## Passage provided
..........

And then it was August.

And then it was gone.


With nothing much to do today, we grabbed our water shoes and a few plastic buckets and headed over to the neighborhood park along the creek.

This time of year, the creek is wide and shallow with just enough deeper dips in the bed for a surprise plunge into cold, clear water that looks pretty clean but is probably filled with just enough upstream agricultural run-off to make necessary a motherly warning about the perils of actually swimming in and ingesting agricultural run-off. Our creek outing would be wading only.

Still, we eat a lot of organic food, so I figure even with one or two accidental plunges it's even-steven at this point.

The girls meandered up and down the creek, crossing from shore to shore and back again in search of found treasures, while I waded-in ankle deep with a toddler who wanted nothing to do with setting foot in a "wa-wa" filled with rocks and shells and weeds and fish and a giant white egret stalking through the current and occasionally flapping its big flappy wings for no good reason that I could figure out except to further freak out the small human who was now screaming wildly in the larger human's arms. The toddler was just not interested in creeks or birds or slanting rays on sparkling water or much of anything to do with this particular August afternoon the way mom was letting it happen.

And so the toddler and I dug in the playground sandbox and swung on the swing and slid on the slide while the girls strayed aimlessly through the hours until finally they trudged back up the creek bank with sweaty hair, a few more freckles, and buckets filled to the top with watery loot. They gave me a quick rundown of the inventory as we packed our things and headed for home:

a few good round flat stones

snail shells

a fishing lure minus the hook

a wonderful smooth hunk of polished red and white creek glass


a crayfish skeleton.

I made a mental note to check the snail shells when we got home just to make sure that they were really vacated and wouldn't become a source of mysterious stink a few days from now.

The toddler was worn out from the sand and surf, and while I was putting him down for a nap, the girls got the okay to lounge in front of the TV for a while. We haven't had them checked recently for Nature Deficit Disorder, but from the blank looks of complete exhaustion and distinct lack of fidgety twitching, I figured they had received about the recommended daily allowance of vitamins Go, Outside, and Play.

..........

## Data provided
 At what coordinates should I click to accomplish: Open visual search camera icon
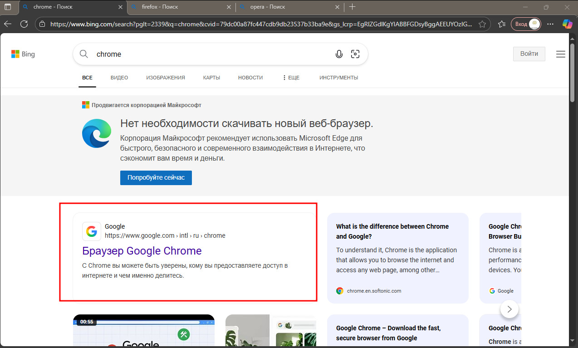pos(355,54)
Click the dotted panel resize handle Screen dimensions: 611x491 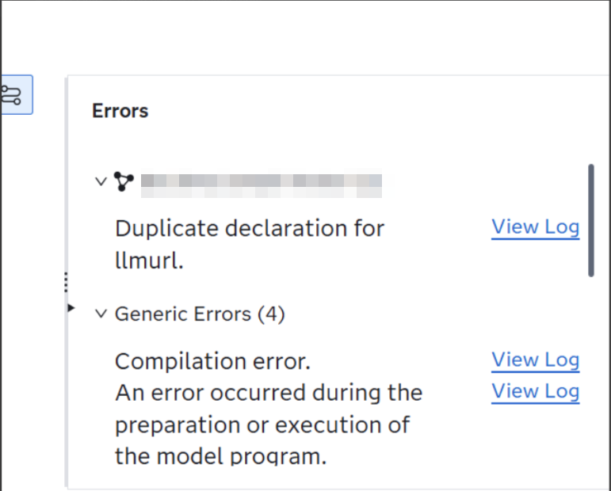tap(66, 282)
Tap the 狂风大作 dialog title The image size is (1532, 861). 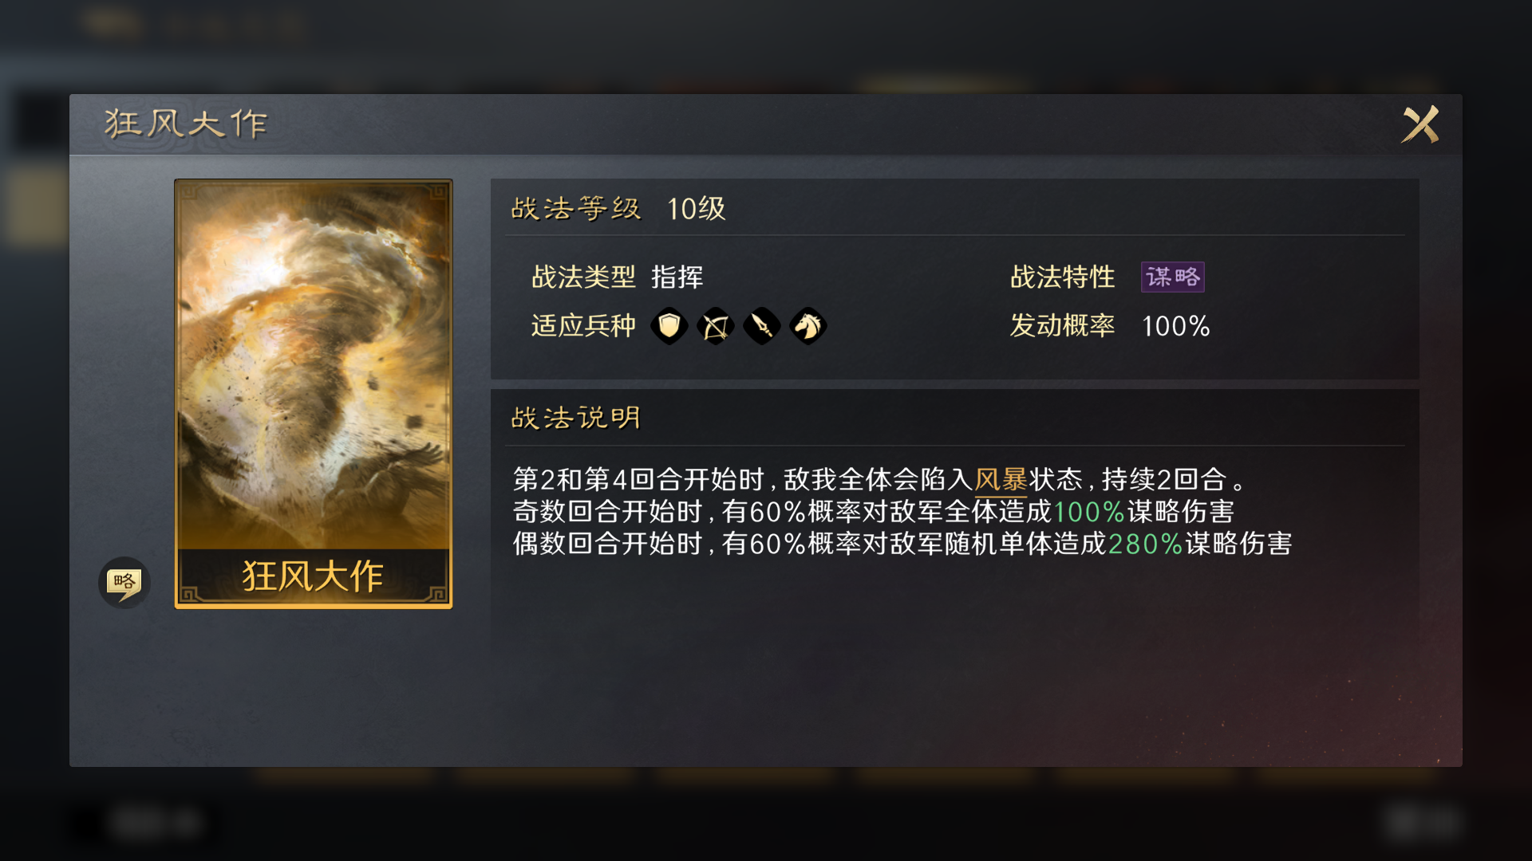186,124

..........

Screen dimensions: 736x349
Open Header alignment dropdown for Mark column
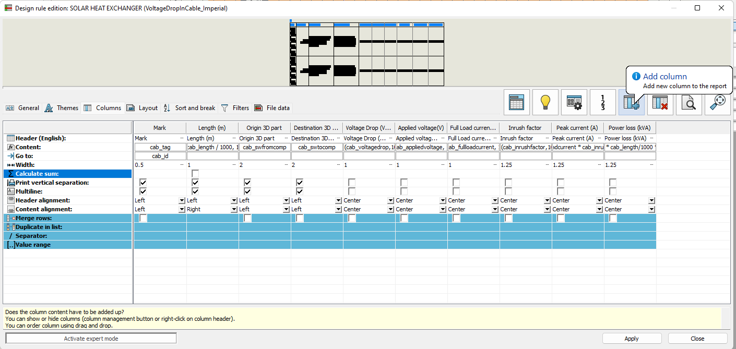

..........

## Directive A
In the passage about the creek outing, what large bird was stalking through the current?
## Directive B
Duplicate the stretch of the creek outing passage from "This time of" through "be wading only.".
## Directive C
Write the next part of the passage about the creek outing, picking up after its final sentence.

## Expected output A
A giant white egret.

## Expected output B
This time of year, the creek is wide and shallow with just enough deeper dips in the bed for a surprise plunge into cold, clear water that looks pretty clean but is probably filled with just enough upstream agricultural run-off to make necessary a motherly warning about the perils of actually swimming in and ingesting agricultural run-off. Our creek outing would be wading only.

## Expected output C
I poured myself a tall glass of fizzy lemon soda, sat down on the front porch beneath the dappled shade of our enormous oak tree, and began picking through the shells and rocks and feathers and childhood's summer-day mementos, keeping the keepers and not finding any stinkers, and finally taking time to admire the beautiful, polished red creek glass...

The beautiful...



"creek glass".

Uh..."creek glass"?


That "creek glass" would be a chillum, a small glass pipe favored by Rastifarians to smoke cannabis during their religious ceremonies.

And in spite of having been cleansed by watery agricultural run-off, from the smell of the pipe, the last religious ceremony had been recent.




I put the pipe on the desk in the kitchen so I would remember to show it to my husband and then we'd both have a good chuckle about the "creek glass" and then we would...uh...dispose of the...religious an appropriate and respectful manner, and that would be that.

In the meantime, I made some phone calls, puttered around, made more calls....

My mother-in-lawarrived to pick up my oldest daughter for skating lessons, and after showing me her new purple cell phone, she assisted my daughter in scrambling to get out the door on time, and they were gone. I was left thinking about thinking about thinking about dinner, when my husband walked in the door home from work. Eager to share my humorous "creek glass" story for a few parental yuks, I turned to the kitchen desk to grab the polished red punchline...

and it wasn't there.

And after a quick search under a pile of bills and around a pile of books and under more piles of bills, the pipe still wasn't there.

And I thought and thought and thought about where it could be, did it drop off the desk, did I put it somewhere else and not remember, did I put it back in my pocket...? And then slowly but surely - like being on holiday in Paris and sorta-kinda recalling your one semester of high school French halfway through eating a Cheval Burger - it dawns on you:

Your daughter took the "creek glass" to show to her friends at skating class.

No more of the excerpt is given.